Jul 2, 2009|
Fuel prices hiked, not freed
There are no signs of the much anticipated deregulation of fuel prices. The government has instead hiked the prices of transport fuels - petrol by Rs 4 per litre and diesel by Rs 2 per litre. However, the prices of domestic LPG and Kerosene have been left unchanged.
With global crude prices climbing again, this move comes as no surprise. The public sector oil marketing companies (OMCs) - Indian oil, BPCL and HPCL- are unable to recover their input costs. In fact, they were likely to run up an under recovery bill of Rs 700 bn per year. This hike will save them around Rs 130 bn.
It may be noted that this is a partial measure. The OMCs will still incur under recoveries of Rs 2 per litre on petrol and Rs 1.62 per litre on diesel. Moreover, the prices of Kerosene and LPG have been left untouched as it has a more direct impact on the common man. Under recoveries on these fuels amount to Rs 15 per litre and Rs 93 per cylinder respectively. In fact, as per a leading business daily, Petroleum Secretary R S Pandey himself has called this an 'ad-hoc' measure.
We believe the ideal solution is for the government to genuinely deregulate fuel prices and let market forces determine the price levels. Simultaneously, it should provide targeted subsidies to the genuinely needy. To its credit, the government is taking some concrete steps towards this. It has begun the Unique Identity project, to be headed by Mr. Nandan Nilekani.
However, India's top oil & gas producer ONGC, in its analyst meet, said that it is unrealistic to expect complete deregulation. They should know, after all they foot a part of under recovery bill.
India outsources to itself
The cliche of US companies outsourcing their call centre jobs to India is so widespread that there are several Hollywood movies made on this theme. With the US in recession though, it may all be changing. As per the Wall Street Journal, India's call centers are increasingly signing up Indian clients. Although, India outsources business to the tune of US$ 12 a merely 2.4% of the worldwide figure of US$ 500 bn, it is expected to contribute almost 15% of the pie by 2020.

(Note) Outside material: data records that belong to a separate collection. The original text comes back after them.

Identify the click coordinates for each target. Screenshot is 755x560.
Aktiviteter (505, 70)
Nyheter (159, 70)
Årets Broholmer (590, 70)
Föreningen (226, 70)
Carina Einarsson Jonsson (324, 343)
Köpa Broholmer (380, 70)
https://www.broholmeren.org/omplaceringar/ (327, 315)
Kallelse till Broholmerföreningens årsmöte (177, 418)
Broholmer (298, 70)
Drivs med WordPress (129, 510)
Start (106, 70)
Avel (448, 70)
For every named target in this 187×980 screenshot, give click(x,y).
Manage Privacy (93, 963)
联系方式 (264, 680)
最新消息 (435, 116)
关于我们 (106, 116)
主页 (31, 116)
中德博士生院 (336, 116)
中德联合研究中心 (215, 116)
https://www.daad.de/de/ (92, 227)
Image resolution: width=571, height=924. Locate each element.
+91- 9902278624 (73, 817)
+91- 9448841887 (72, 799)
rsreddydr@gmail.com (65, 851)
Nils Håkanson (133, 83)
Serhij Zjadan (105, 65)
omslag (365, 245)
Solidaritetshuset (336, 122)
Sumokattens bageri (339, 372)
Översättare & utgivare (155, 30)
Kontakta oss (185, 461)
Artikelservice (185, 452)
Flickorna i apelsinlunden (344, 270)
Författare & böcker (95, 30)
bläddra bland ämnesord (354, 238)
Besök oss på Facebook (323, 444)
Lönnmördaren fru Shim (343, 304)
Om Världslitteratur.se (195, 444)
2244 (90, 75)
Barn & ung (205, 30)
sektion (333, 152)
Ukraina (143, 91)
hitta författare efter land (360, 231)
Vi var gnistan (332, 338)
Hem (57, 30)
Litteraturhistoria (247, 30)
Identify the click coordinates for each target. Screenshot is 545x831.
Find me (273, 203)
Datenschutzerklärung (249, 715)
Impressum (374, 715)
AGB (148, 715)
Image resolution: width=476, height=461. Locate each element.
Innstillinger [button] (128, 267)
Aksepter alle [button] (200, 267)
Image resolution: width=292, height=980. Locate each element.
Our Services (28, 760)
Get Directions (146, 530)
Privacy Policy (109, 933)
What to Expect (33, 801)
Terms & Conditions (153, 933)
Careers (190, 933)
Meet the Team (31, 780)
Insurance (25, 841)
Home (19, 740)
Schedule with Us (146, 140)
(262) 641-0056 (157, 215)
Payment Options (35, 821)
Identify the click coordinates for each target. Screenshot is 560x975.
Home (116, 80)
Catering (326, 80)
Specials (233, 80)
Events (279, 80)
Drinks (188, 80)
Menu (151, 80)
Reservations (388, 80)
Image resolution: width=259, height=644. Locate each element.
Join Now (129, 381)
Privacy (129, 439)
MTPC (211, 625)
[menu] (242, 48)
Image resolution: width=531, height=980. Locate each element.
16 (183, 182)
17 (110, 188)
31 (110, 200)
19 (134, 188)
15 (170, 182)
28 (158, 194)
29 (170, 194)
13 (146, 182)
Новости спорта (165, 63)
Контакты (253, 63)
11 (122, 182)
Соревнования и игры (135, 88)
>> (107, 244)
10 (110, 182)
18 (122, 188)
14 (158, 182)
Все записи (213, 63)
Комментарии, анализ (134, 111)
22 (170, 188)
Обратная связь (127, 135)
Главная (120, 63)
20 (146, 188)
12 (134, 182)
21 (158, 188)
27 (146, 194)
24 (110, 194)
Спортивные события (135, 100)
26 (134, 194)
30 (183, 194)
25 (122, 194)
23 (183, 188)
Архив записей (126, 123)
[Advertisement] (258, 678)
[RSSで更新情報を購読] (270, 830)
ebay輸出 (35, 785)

It may be noted that US outsourcing to India was powered mainly by the relatively lower wages here. Interestingly, the outsourcing originating from within India is based on the difference in wages between urban and rural India. We believe this is a classic case of 'comparative advantage' - the ability of a person to produce a good or service at a lower marginal cost and opportunity cost than another person. Given the cost of living in the Indian metros, this trend is likely to continue.